Vacuum leaks are distinct from the line leaks commonly encountered in compressed air environments. Many of the usual techniques, such as bubble testing or audible noise, are largely ineffective. Vacuum leaks may be microscopic and still capable of wreaking havoc, but below are some tried and true methods for identifying industrial vacuum system leaks so they can be fixed as soon as possible.
Pressure Rise Test
Pressure rise testing is used to measure pressure within the vessel by how it rises during a specific time span. Although this test is good at identifying leaks, it won’t necessarily tell you where it is. In a scenario where a vessel is leaking faster than anticipated, it will often be necessary to perform an inspection that is more detailed. As you go deeper into the vacuum, the lighter gases like Helium can be sprayed in the area surrounding the leak. Helium ingress is detectable via mass spectrometer, which will allow technicians to ascertain what is leaking and wear. Pressure rise tests work best for vacuum levels which are moderate to fine, but don’t do well for vacuums which are rough.
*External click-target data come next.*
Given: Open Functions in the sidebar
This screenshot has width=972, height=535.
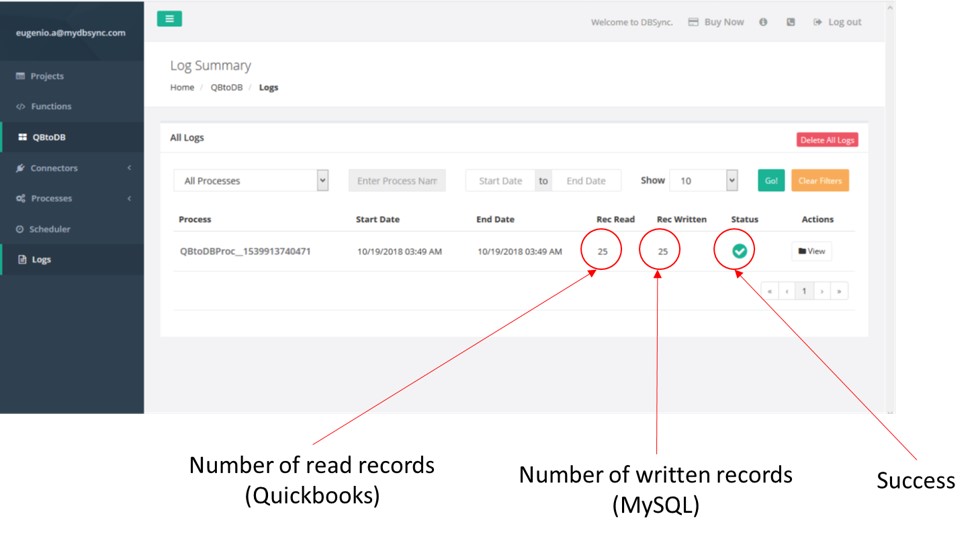Looking at the screenshot, I should [x=50, y=106].
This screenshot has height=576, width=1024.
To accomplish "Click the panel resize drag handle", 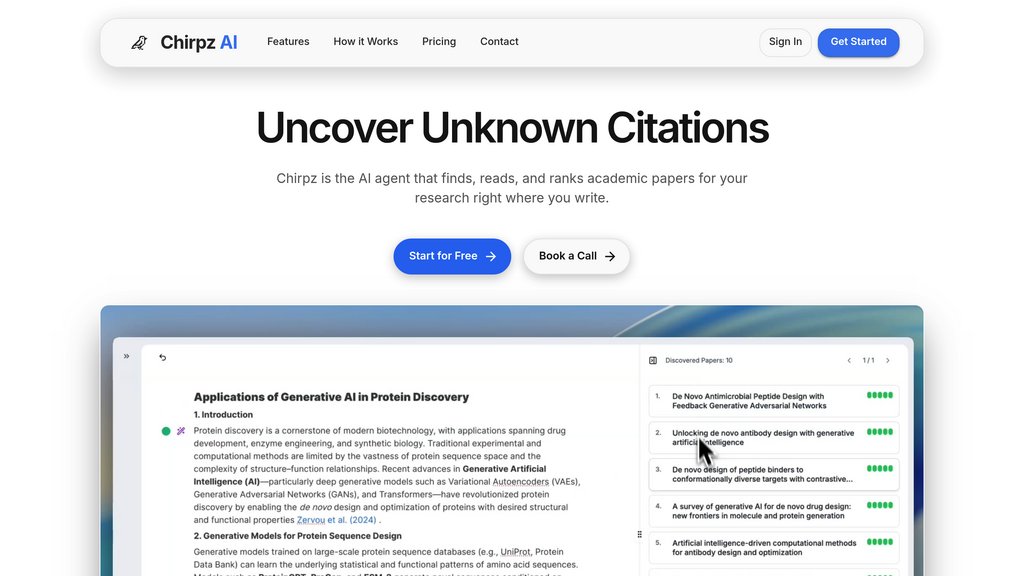I will (x=640, y=535).
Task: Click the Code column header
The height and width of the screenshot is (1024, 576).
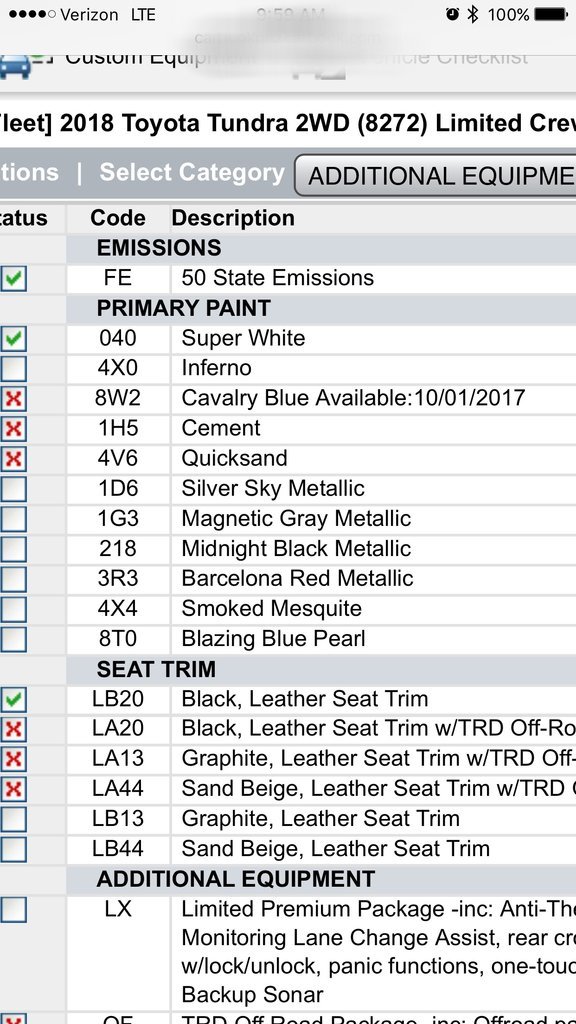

The solvent test is the best option for a leak within a rough vacuum. The reason for this is because of the usage of alcohol and acetone, which will be applied to components via spray which will produce a change that is measurable by vacuum gauge. The gauge will help technicians identify the leak.
What Causes Vacuum Leaks?
Vacuum leaks can be caused by structural holes, seals which have become contaminated or gases which are emitted from the walls of the vessel. Such leaks can be difficult to detect, even by trained personnel since they can be very small. Vacuums must be completely free of leaks in order to operate safely efficiently.
A leak is the result of changes in pressure coming from an opening between the interior of the vacuum and the surrounding atmosphere. They can also occur due to vapor or gas progression. These changes in pressure are undesirable as they can lead to additional damage, culminating in the formation of solids or even an explosion.
It should also be emphasized that leaks come in different forms. The two most common are virtual or real leaks. Virtual leaks are those in which the gas load is expanding from within the vacuum. They are usually accompanied by outgassing, which results from liquid that becomes vaporized within the chamber. Real leaks enter the vacuum from a source that is external to it.
How To Prevent Vacuum Leaks
Proper maintenance is the key to preventing leaks before they occur. Leaks are common near areas where connections are present, especially those which have been worked on recently. Sometimes they occur over time due to wear or corrosion. It is essential that technicians inspect the system regularly to identify leaks, or things which could lead to them, before the issue becomes worse.